JRA武豊「完勝でしたね」アドマイヤビルゴ反撃の秋へ一発回答! 菊花賞(G1)有力候補に浮上も、陣営が見据える「次走」は……
13日、中京競馬場で行われたムーンライトハンデ(3勝クラス・芝2200m)は、武豊騎手の1番人気アドマイヤビルゴ(牡3、栗東・友道康夫厩舎)が勝利した。2着に2番人気ショウリュウイクゾ、3着には7番人気シャフトオブライトが入った。
3月の若葉S(L)を勝利して以来、待望の復活となった武豊騎手とアドマイヤビルゴのコンビ。秋の始動戦をきっちりとモノにしての一発回答だ。
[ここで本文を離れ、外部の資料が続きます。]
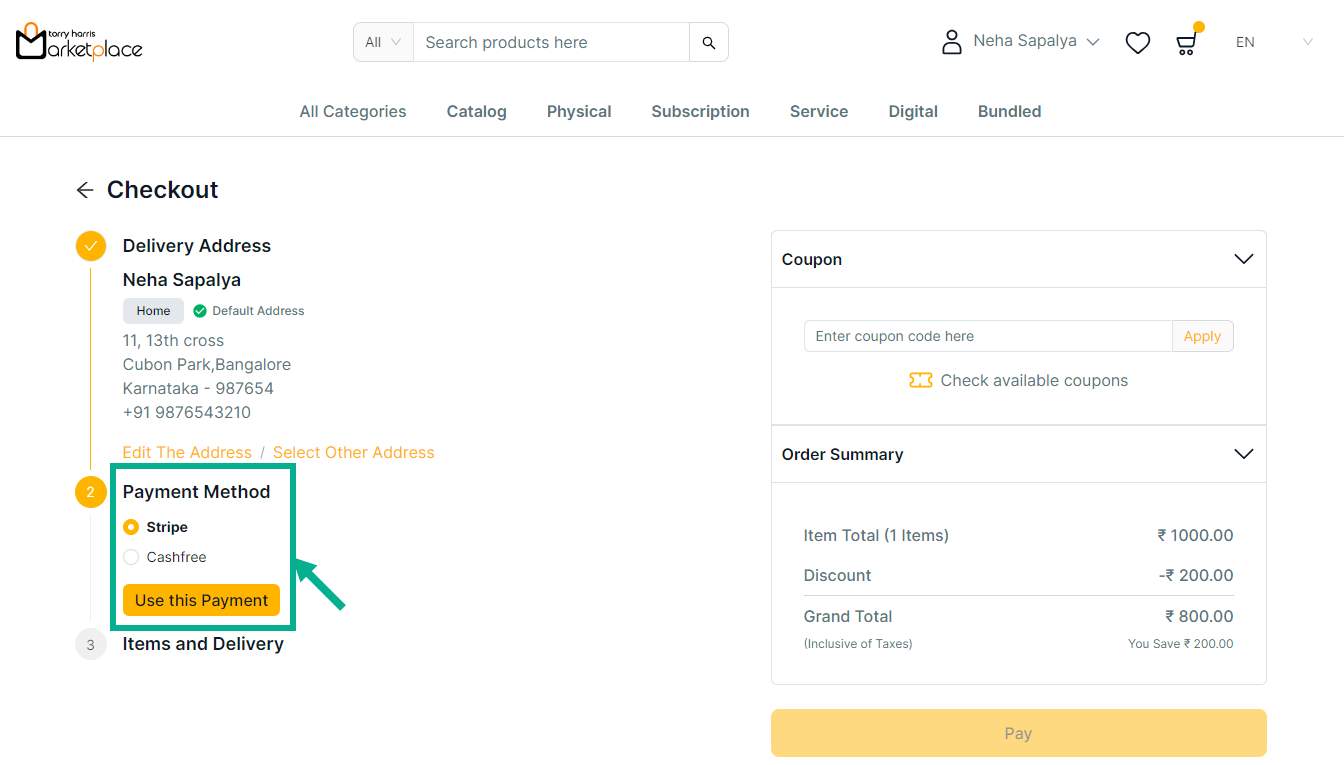Click Select Other Address link
The image size is (1344, 765).
coord(353,453)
レースはフルゲート18頭からベイビーステップが除外となって17頭立てで行われた。注目のアドマイヤビルゴは8枠17番から好スタートを決めると、外目から徐々にポジションを上げて好位の5番手まで押し上げた。
逃げたシャフトオブライトの作ったペースは1000m通過1分3秒3とスロー。2番人気ショウリュウイクゾを前に見る絶好の位置での追走となった。勿論、上がり勝負になりそうな展開を読んでいた武豊騎手の好判断も光る内容だ。直線でゴーサインを出すと力強い脚で抜け出して、ショウリュウイクゾとシャフトオブライトとの叩き合いを制した。
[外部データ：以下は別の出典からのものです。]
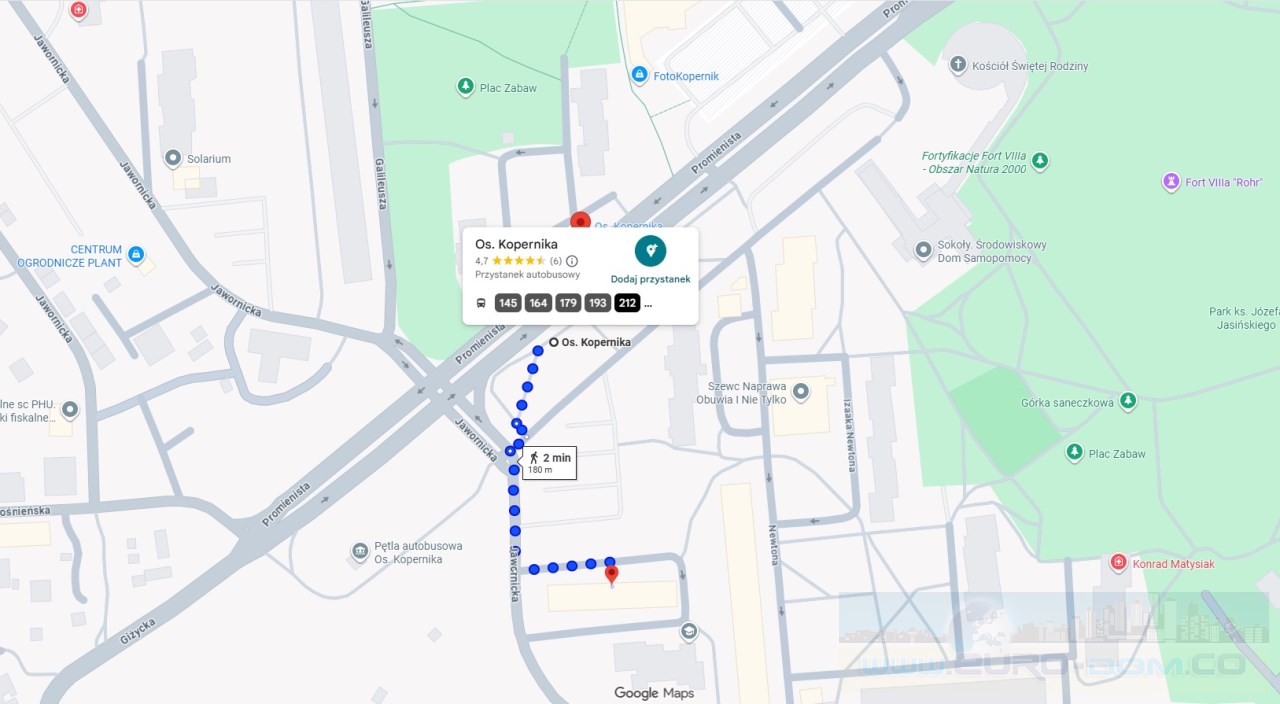This screenshot has height=704, width=1280.
Task: Click Fortyfikacje Fort VIIIa Natura 2000 marker
Action: (x=1040, y=160)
武豊騎手はレース後に「完勝でしたね。馬体も数字以上に大きく見せたし、このままいい方向にいってほしい」とコメント。着差こそ1馬身1/4と派手さはないが、見た目以上の強さを証明したレース内容だったといえるだろう。
「着差以上に強い競馬でした。4キロ増だった馬体重には物足りなさも感じましたが、馬体はたくましくなった印象です。手応えも十分に残っていましたから、まだ伸びしろもありそうですよ。
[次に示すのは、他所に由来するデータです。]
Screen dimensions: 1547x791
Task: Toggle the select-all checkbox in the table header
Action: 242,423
初対決の古馬相手に3勝クラスのレースを快勝してのオープン入り。次はいよいよ重賞勝ちが目標になりますね。
春は残念な結果となりましたが、始動戦としては最高のスタートとなったのではないでしょうか」(競馬記者)
2017年のセレクトセールで約「6億円」にて落札されたアドマイヤビルゴと武豊騎手との間には浅からぬ縁がある。
かつては多くの実力馬の騎乗を依頼し、専属騎手といっていいほどの蜜月関係だった故・近藤利一オーナーと武豊騎手。ところがお互いの意見の相違など、紆余曲折を経て疎遠となっていたことは有名な話だ。
そんな2人の雪解けとなったのが、アドマイヤビルゴを「ユタカに乗せてくれ。ディープに乗ったことがあるのはユタカだけだから」という近藤オーナーの遺言だった。
その遺志に応える格好で武豊騎手の手綱でデビューしたアドマイヤビルゴは新馬、若葉Sと2連勝。クラシックの有力候補の1頭となったが、5月の京都新聞杯(G2)を迎える際にコロナ禍の影響で騎手の移動制限が延長。翌日のNHKマイル(G1)に騎乗する武豊騎手は叶わず、藤岡康太騎手とのコンビで4着に惜敗した。